John is willing to help Fred, but it turns out that there is a big complication. While talking to Fred in Fred's cabin, John sees a picture of Fred and his mom. John immediately recognizes the woman, which is unsurprising considering that John was married to her twenty years earlier and is in fact Fred's father! John was pretty much asked to leave the relationship quietly because, as a man given to gambling, he was entirely unsuited to the social standing of the Curtis family.

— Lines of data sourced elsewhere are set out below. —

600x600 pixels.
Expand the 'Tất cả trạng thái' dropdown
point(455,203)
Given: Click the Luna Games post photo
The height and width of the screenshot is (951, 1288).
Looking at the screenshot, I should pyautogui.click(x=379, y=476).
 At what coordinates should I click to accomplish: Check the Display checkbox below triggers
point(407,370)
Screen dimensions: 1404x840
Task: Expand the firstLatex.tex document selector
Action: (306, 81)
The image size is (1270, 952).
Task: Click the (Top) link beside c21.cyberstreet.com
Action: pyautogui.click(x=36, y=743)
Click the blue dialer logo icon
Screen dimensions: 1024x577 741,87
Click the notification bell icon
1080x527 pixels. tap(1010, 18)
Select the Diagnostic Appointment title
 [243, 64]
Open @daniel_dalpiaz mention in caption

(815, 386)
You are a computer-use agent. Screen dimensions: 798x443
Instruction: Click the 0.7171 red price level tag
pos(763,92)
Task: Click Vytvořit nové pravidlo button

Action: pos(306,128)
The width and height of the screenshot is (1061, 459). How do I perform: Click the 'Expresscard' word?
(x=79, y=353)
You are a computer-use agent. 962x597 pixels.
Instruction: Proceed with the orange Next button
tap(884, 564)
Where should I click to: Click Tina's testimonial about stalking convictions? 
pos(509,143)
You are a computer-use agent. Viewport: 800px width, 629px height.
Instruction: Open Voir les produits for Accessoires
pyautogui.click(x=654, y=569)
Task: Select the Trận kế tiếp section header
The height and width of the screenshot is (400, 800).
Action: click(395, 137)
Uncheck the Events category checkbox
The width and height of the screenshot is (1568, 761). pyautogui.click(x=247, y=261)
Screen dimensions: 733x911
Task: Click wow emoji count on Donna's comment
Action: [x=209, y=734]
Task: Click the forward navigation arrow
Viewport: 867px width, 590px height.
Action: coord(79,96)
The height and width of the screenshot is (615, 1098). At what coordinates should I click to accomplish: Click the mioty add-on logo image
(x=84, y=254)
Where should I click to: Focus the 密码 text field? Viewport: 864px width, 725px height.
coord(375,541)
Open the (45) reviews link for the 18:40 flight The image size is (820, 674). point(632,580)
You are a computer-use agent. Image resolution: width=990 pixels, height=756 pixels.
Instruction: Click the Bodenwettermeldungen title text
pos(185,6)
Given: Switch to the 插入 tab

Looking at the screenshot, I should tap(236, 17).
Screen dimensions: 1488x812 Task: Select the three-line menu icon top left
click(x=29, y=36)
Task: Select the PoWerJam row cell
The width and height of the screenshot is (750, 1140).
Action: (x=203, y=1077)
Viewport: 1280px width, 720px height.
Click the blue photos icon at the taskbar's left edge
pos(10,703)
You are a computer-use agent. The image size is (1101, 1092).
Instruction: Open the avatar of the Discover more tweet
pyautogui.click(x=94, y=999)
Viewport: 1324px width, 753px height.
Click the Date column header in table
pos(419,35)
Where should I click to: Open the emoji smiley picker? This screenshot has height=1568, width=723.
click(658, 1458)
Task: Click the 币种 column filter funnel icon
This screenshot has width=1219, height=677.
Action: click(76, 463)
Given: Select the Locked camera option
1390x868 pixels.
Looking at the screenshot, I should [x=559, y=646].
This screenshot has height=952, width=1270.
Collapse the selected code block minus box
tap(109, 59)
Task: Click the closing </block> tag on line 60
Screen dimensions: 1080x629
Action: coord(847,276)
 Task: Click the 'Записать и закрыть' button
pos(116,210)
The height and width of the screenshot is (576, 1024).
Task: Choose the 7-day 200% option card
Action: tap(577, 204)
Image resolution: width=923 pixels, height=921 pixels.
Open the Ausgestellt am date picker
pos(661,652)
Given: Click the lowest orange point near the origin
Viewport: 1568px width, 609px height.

So we've got a bunch of things going on here, including one that I haven't mentioned, which is that Janette has taken a liking to John and wants to reform him, getting him to quit plying the cruise ships and settle down with her. There's the jewel heist, which is going to get somebody in trouble at customs. And there's also the relationship between John and Fred, which John understandably doesn't want revealed, even though Fred's mother is definitely going to be there at customs and spot John i he and Fred go through customs together.

All in all, Black Sheep is a movie that I think Fox intended to be a B movie but which rises above that to an extent. There's a lot of the same formula that we can see in different arrangements in all those other 1930s B movies, but something about this one seems to be a bit better. I think I'd put that down to the job Edmund Lowe does. He carries the movie and makes the otherwise well-worn material succeed. Tom Brown doesn't do much here, while the two women are good if not quite as good as Lowe. There's also the presence of all those character actors, which always adds a nice touch.

I don't think Black Sheep has ever received a DVD release, so you're going to have to catch it on FXM Retro before they put it back in their vaults.